Extract:
-=-=-

Friday, August 19, 2011

Versailles, off the beaten track


We've published two books dealing with Versailles (links here) and have always approached the château as an architectural and historical enigma—what was Louis XIV really up to when he turned the obscure hunting pavilion of his father into the seat of the French state, and who really built the "Envelope" that is the basis of that vast palace?

These are questions not easily answered —after all, they required two books—and though they go to the heart of "why" Versailles exists, they are certainly too involved for a blog post in mid-August. Especially when it finally feels like mid-August, even in Paris, and so we wanted to share a much more approachable side of Versailles—some views of the château that the public never sees: places off the beaten track that we photographed some years ago now. But then Versailles is eternal; what are a few years when confronted with a few centuries?


Above are some views taken from the apartment of Madame de Pompadour, the lover of Louis XV and "mistress of the arts." As you can see, her rooms were beneath the eaves of the château, overlooking the Marble Court, and were (unsurprisingly) directly above the king's own. Needless to say, the views outside were infinitely more interesting than the apartment itself.

Louis XV, "the gracefully bored," was the inverse of all that his predecessor stood for. Intensely private, he suffered mightily inhabiting the monstrous propaganda machine that Louis XIV had fashioned for himself. After his official coucher, where he carried out the semi-public pretense of going to sleep in the Sun King's bedroom, he then took a little lift to Madame de Pompadour's rooms, where he dined and entertained into the wee hours.

The Mercure de France (the Ancien Régime's Pravda), daily reported the hour of king's levée (awakening), which was also (in the ridiculously hermetic pretense of absolutism) the time at which the sun officially rose. Under Louis XV, the sun rarely rose in France before noon, and often after 1:00 in the afternoon. He was renowned at court for preparing his own morning coffee and for unerringly decapitating his soft-boiled egg with a single, deft knife-stroke.


This is also the same view, under more threatening skies, that Louis XV had from his own apartments when he watched Madame de Pompadour's coffin leave Versailles for a funeral that he could not, as king, attend.

In 2009, the leadwork ornaments on these roofs were regilded for the first time since the Revolution. Believe it or not, the question of whether to regild the Marble Court's roof ornaments was one which ultimately concerned the highest levels of the French state and which took generations to resolve. We first heard of the debate in the 1980s; the work was finally carried out in 2009, with enormous trepidation.


For the French political class, spending money (even private donations) to gild the roofs of Versailles was akin to the US Congress authorizing a museum of the Confederacy on the Washington Mall: i.e., political suicide. The project was finally justified as part of renovations necessitated by a massive storm that occurred in 2000, nine years before the actual work began, and in the end the roofs of gold caused none of the leftist backlash the right so dreaded. Of course, this is now cited to invoke carte blanche by those who wish to return the château to its state at the death of Louis XIV in 1715, and who frankly would just as well clone the Sun King from strands of hair found in his wigs and place him on (a contemporary, though nonetheless faithful restitution of) the royal throne—if only for the sake of historical accuracy.

-=-=-

Dataset extract:
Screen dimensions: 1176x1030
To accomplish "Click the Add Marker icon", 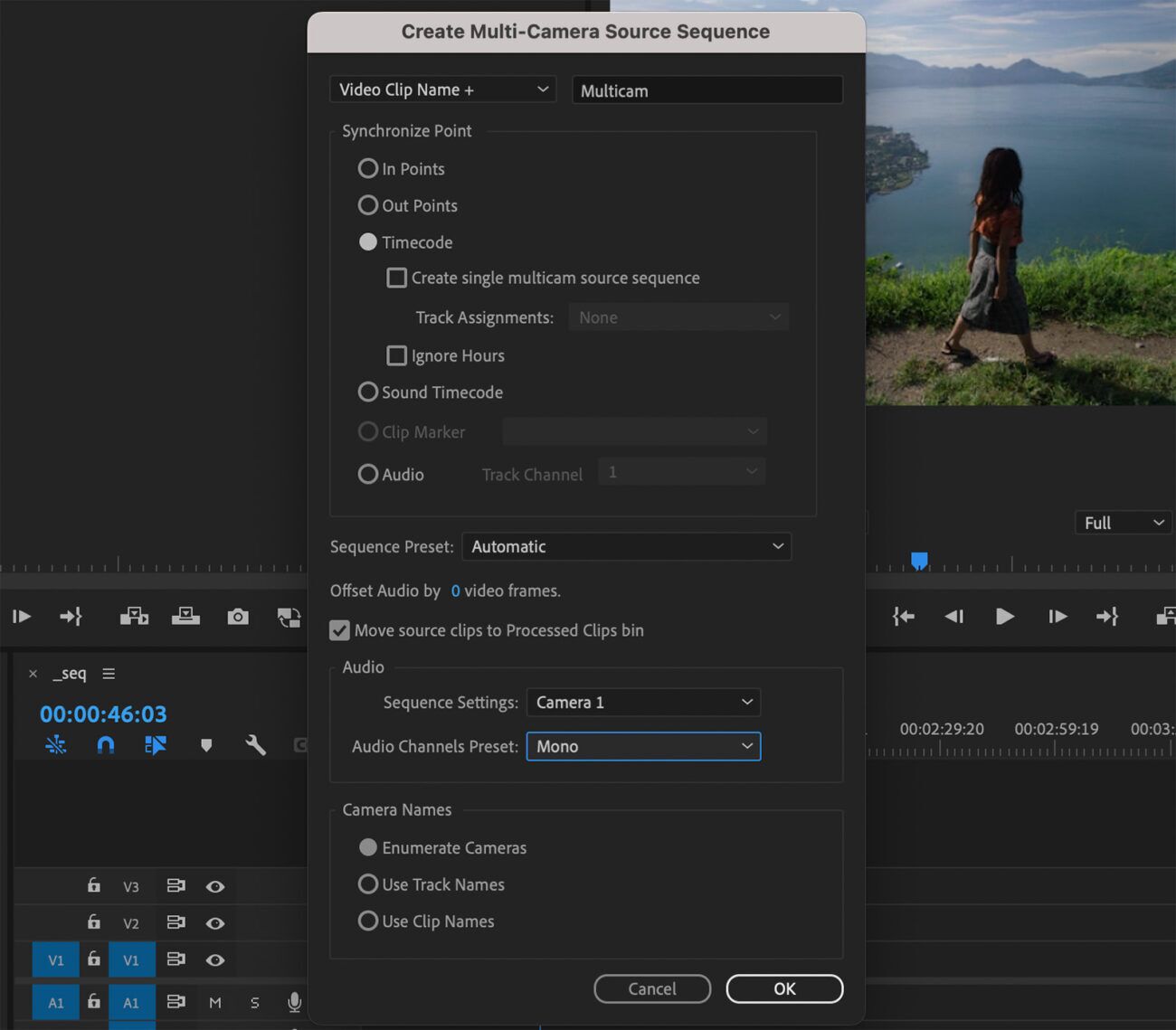I will [x=206, y=745].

-=-=-

Challenges:
1. Retype the Versailles post word for word, everything from "Versailles, off the" down to "that vast palace?".
2. In the Versailles post, in what year were the leadwork ornaments on the Marble Court's roofs regilded?
3. Carry on the post about Versailles past its final sentence.

Answers to the tasks:
1.
Versailles, off the beaten track


We've published two books dealing with Versailles (links here) and have always approached the château as an architectural and historical enigma—what was Louis XIV really up to when he turned the obscure hunting pavilion of his father into the seat of the French state, and who really built the "Envelope" that is the basis of that vast palace?

2. 2009

3.
However, even history cannot excuse bad taste. Sir Christopehr Wren visited Versailles in the mid-1660s, when Louis XIV, then in his early twenties, had renovated the obscure hunting lodge of his father, turning it into a cosseted weekend retreat for lovers and select friends, long before he thought to aggrandize it so unexpectedly. Today, Wren's judgment of that early Versailles would be summed up as "effiminate bling." As he wrote to a friend, "The Palace, or if you please, Cabinet of Versailles call'd me twice to view it. The mixture of brick, stone, blue tile and gold make it look like a rich livery; not an inch within but is crowded with little curiosities of ornamanents... Works of filigrand, and little knacks are in great vogue, but building certainly ought to have the attribute of the eternal..."

Wren was not alone among world-famous architects in holding this opinion; in 1666 Bernini also visited France and remarked that young Louis XIV was inordinately fond of gaudy knick-knacks (besides Versailles, he cited jonquils massed in crystal vases at the Tuileries) that would horrify Roman matrons.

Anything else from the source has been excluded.